● **Data for the task**

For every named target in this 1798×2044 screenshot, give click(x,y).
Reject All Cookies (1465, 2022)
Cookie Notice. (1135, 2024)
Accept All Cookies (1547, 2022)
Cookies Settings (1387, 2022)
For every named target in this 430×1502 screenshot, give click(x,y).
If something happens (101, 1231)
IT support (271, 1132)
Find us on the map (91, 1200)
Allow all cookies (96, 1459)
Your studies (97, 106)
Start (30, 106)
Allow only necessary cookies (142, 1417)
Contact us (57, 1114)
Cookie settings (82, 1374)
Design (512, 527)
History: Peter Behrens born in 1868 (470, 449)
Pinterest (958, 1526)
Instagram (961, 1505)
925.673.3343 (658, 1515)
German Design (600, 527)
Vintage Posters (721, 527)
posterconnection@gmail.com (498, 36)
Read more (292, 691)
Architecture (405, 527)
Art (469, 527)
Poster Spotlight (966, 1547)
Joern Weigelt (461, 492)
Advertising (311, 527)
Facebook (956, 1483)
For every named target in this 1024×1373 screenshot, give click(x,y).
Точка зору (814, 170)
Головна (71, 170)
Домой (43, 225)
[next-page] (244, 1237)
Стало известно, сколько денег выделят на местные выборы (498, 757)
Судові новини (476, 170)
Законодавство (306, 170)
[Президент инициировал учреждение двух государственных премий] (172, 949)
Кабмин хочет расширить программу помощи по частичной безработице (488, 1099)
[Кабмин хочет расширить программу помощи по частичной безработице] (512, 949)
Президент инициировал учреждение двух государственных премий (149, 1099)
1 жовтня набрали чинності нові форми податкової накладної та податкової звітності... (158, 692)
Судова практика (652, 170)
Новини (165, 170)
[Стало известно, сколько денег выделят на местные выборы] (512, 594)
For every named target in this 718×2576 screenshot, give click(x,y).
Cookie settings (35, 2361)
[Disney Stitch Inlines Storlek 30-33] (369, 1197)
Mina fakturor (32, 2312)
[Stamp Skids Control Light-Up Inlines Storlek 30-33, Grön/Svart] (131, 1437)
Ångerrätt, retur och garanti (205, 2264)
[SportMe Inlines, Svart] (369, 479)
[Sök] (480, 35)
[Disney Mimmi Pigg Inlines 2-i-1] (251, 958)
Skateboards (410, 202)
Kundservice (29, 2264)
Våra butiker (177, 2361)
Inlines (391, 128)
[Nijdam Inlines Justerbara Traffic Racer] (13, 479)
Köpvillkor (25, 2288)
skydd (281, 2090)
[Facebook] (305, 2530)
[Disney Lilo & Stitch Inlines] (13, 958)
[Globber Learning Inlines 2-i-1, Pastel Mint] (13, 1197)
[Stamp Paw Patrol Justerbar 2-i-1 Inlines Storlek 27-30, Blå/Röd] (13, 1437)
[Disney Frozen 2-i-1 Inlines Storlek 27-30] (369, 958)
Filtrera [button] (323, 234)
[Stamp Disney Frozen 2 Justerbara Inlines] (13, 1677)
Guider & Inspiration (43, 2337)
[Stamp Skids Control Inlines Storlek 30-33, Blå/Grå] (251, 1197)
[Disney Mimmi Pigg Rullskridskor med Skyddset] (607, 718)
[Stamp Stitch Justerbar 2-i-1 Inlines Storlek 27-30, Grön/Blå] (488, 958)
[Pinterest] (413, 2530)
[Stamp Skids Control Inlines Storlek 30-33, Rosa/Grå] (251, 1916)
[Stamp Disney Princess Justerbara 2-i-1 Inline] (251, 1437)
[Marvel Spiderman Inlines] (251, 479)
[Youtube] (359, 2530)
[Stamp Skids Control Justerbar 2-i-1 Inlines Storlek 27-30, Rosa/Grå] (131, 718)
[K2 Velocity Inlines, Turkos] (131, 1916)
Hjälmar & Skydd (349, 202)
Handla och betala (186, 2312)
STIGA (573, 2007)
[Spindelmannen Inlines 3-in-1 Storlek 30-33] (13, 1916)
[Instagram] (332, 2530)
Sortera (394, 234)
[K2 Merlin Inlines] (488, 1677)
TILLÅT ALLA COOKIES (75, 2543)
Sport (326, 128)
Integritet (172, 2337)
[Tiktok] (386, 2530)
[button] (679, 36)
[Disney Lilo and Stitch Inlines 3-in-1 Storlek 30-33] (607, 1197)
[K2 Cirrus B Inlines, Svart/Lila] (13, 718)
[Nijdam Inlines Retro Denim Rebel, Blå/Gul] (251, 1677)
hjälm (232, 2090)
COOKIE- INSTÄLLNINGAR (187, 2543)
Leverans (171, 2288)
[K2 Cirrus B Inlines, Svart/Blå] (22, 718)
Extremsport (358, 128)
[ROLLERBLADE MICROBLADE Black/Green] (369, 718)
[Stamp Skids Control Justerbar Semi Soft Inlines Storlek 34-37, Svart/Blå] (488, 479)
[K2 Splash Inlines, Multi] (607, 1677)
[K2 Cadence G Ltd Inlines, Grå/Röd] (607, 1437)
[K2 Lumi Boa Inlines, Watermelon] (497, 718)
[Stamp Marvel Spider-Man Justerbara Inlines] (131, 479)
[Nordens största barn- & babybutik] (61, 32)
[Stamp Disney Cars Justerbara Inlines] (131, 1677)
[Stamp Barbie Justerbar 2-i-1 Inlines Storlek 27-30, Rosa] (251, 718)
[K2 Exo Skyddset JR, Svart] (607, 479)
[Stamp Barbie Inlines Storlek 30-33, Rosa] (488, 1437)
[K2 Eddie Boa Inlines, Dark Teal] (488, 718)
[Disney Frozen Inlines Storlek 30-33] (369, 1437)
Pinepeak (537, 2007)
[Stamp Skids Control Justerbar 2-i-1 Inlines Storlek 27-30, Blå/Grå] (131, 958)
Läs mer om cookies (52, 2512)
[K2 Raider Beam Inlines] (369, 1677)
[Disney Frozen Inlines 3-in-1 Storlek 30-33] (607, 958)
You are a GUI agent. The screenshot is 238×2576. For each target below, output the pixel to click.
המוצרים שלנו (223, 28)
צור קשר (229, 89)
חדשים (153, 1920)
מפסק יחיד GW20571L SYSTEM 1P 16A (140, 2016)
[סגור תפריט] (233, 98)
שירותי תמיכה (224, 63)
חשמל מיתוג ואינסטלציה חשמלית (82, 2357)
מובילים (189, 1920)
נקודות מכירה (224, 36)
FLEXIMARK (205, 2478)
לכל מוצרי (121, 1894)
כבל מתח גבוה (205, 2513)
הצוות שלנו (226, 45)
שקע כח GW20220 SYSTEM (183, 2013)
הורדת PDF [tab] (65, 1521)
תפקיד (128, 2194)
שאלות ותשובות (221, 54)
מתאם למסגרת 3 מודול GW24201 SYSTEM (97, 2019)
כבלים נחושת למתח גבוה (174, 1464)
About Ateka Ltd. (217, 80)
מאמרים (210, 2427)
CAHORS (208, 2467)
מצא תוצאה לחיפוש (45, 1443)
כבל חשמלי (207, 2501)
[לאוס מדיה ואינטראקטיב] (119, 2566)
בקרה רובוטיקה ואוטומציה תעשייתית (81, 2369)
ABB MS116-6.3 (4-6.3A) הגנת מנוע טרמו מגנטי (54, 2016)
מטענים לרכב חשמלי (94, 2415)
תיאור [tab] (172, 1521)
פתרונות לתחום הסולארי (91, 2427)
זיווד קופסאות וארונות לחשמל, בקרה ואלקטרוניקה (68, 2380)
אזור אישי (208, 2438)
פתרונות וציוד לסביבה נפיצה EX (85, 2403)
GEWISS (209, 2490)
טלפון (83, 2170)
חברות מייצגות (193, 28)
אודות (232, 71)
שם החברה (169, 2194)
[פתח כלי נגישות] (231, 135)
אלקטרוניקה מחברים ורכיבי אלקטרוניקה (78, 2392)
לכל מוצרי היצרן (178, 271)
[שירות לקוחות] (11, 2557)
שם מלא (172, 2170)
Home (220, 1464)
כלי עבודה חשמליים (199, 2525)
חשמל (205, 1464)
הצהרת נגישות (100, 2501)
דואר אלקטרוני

● **What this task involves**
Once you have found every line above holding the word "בקרה", copy those lines.

● **Answer below**
בקרה רובוטיקה ואוטומציה תעשייתית (81, 2369)
זיווד קופסאות וארונות לחשמל, בקרה ואלקטרוניקה (68, 2380)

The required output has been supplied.